Chaos Engineering on AWS: Fault Injection Simulator Guide
You don’t know your system is resilient until you’ve broken it on purpose.
I believed our payment processing service was fault tolerant. We ran multi-AZ. We had health checks. We had auto scaling. We had all the boxes ticked on the Well-Architected review. Then us-east-1b had a networking event on a Tuesday afternoon, and we watched a service that was supposed to gracefully fail over instead fall flat on its face. The load balancer kept routing to unhealthy targets for nearly four minutes because our health check intervals were too generous. The database failover triggered but the application’s connection pool held stale connections for another two minutes after that. Six minutes of degraded service for a payment processor. That’s the kind of thing that gets you a phone call from someone whose title starts with “Chief.”
The postmortem was brutal. Every single failure mode we hit was something we could’ve caught if we’d actually tested failover instead of assuming it worked. That incident is why I now treat chaos engineering practices as non-negotiable for anything running in production.
AWS Fault Injection Simulator — now called AWS Fault Injection Service, though everyone still says FIS — is the tool that changed how I approach this. It lets you run controlled experiments against your AWS infrastructure: stop EC2 instances, fail over RDS clusters, inject network latency, stress CPU on EKS pods, and more. All with guardrails so you don’t accidentally take down production while trying to prove it won’t go down.
Here’s how I use it, and how you should too.
What FIS Actually Does
FIS is a managed service for running fault injection experiments against AWS resources. You define an experiment template — what to break, how to break it, and when to stop — and FIS executes it while monitoring your stop conditions.
The core concepts are straightforward:
- Actions — the faults you inject. Stop instances, fail over databases, disrupt network connectivity, stress CPU, inject API errors.

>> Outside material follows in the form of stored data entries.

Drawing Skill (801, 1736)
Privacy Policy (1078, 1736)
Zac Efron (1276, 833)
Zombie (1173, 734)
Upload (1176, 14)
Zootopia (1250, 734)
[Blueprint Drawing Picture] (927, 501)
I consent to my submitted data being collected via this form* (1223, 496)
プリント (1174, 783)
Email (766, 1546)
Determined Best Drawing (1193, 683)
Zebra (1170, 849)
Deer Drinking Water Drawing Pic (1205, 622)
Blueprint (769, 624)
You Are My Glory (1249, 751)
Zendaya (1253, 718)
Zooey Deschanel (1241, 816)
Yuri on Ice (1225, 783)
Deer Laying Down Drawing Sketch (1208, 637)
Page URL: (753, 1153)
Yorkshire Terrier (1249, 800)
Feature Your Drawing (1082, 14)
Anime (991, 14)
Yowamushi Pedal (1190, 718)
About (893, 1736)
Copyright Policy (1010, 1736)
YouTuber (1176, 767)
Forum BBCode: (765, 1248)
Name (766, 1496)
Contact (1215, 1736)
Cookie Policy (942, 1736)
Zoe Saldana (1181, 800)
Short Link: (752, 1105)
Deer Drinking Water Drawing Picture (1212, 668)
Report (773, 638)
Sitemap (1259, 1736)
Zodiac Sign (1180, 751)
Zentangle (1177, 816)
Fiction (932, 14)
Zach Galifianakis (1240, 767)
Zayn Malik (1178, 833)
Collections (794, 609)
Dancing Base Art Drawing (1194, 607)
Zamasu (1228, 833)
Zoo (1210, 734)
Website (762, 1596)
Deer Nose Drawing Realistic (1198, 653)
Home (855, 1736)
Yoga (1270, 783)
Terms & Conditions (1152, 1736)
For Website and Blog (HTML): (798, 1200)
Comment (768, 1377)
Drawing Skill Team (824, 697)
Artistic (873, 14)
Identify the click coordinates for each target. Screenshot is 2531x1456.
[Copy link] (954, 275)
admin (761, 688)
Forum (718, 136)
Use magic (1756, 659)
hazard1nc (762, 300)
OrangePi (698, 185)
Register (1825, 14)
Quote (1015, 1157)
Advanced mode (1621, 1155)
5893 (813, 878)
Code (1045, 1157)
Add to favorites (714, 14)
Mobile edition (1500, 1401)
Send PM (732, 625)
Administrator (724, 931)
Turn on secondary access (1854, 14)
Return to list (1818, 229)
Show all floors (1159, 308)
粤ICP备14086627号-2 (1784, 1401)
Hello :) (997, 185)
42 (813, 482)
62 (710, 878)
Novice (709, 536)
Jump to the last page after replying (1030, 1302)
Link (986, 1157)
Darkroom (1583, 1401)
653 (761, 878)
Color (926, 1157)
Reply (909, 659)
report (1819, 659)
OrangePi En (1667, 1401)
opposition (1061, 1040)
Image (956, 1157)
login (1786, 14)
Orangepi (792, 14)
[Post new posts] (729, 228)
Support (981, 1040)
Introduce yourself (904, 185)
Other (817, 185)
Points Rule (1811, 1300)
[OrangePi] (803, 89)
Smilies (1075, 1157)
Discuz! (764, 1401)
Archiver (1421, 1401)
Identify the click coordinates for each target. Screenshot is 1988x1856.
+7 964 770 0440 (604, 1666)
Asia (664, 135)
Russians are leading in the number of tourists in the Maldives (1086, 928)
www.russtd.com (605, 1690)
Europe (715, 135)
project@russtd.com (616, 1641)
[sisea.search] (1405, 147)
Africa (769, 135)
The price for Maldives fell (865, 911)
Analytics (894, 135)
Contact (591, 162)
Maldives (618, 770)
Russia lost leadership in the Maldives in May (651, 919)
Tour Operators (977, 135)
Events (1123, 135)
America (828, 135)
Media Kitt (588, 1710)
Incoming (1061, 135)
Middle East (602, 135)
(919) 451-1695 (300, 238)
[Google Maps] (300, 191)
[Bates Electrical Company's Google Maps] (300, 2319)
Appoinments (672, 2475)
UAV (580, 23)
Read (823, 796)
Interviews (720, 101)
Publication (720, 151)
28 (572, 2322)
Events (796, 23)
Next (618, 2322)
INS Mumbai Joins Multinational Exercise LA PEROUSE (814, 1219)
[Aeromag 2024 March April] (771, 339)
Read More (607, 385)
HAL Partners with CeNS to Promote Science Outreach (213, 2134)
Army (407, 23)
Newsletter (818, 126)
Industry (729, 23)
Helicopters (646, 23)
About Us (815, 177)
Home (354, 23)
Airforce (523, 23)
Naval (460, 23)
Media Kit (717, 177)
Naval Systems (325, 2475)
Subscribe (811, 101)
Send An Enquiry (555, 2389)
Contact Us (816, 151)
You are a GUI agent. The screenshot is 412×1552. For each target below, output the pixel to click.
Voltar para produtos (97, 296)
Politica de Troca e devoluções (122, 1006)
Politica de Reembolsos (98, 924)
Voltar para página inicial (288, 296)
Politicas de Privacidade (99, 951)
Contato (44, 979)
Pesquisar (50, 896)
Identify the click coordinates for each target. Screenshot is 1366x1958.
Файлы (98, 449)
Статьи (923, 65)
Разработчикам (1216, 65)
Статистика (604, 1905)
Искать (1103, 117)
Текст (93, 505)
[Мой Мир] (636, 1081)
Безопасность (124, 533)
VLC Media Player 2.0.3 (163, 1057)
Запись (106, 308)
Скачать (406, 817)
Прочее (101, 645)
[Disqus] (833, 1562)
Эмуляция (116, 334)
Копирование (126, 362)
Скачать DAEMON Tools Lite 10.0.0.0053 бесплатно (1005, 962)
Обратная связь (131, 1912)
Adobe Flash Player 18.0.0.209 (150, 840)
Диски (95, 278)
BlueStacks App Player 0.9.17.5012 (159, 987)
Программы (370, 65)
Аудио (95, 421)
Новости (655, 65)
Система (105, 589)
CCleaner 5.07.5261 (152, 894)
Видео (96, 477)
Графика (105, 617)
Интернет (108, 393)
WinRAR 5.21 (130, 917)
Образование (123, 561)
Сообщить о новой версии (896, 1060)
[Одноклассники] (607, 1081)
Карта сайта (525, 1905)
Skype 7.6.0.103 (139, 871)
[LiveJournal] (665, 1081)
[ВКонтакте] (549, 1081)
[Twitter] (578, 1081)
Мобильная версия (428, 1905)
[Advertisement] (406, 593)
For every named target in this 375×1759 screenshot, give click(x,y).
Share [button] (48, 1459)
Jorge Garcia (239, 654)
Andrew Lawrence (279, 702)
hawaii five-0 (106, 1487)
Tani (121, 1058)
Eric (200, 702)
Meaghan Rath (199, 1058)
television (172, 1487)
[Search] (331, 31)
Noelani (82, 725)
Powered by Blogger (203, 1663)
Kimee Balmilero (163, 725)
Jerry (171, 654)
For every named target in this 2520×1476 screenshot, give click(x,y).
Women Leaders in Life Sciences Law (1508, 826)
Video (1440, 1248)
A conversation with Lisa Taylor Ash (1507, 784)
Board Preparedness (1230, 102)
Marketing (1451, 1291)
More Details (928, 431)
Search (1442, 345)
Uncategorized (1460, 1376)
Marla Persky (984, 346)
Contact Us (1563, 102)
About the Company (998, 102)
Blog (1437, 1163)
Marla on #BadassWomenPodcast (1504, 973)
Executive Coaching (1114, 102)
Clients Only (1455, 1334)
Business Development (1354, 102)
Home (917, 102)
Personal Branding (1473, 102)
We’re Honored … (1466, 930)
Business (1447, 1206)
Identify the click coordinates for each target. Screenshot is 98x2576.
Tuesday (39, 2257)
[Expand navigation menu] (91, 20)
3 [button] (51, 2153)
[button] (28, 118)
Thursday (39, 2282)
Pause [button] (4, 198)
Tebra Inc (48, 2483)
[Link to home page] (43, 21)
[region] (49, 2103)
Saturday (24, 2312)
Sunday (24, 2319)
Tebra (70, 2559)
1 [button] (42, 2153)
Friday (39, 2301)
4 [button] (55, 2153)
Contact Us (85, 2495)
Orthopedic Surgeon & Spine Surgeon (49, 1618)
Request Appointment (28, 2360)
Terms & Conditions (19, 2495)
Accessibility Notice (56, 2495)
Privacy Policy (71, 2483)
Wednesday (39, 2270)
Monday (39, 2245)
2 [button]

- Targets — the AWS resources you’re hitting. EC2 instances, ECS tasks, EKS pods, RDS clusters, subnets.
- Stop conditions — CloudWatch alarms that automatically halt the experiment if things go sideways beyond what you intended.
- Experiment templates — reusable definitions that combine all of the above.
The supported action list is extensive. EC2 actions include stopping, rebooting, and terminating instances, plus Spot interruption simulation. ECS gets task-level CPU stress, network blackhole, latency injection, and packet loss. EKS has pod-level equivalents plus node group termination. RDS supports cluster failover and instance reboot. There are also network-level actions for disrupting subnet connectivity, VPC endpoints, and transit gateways, plus API-level fault injection for throttling and internal errors.
The thing that makes FIS different from running aws ec2 stop-instances in a script is the guardrails. Stop conditions tied to CloudWatch alarms mean the experiment automatically rolls back if your error rate or latency crosses a threshold. That’s the difference between chaos engineering and just breaking things.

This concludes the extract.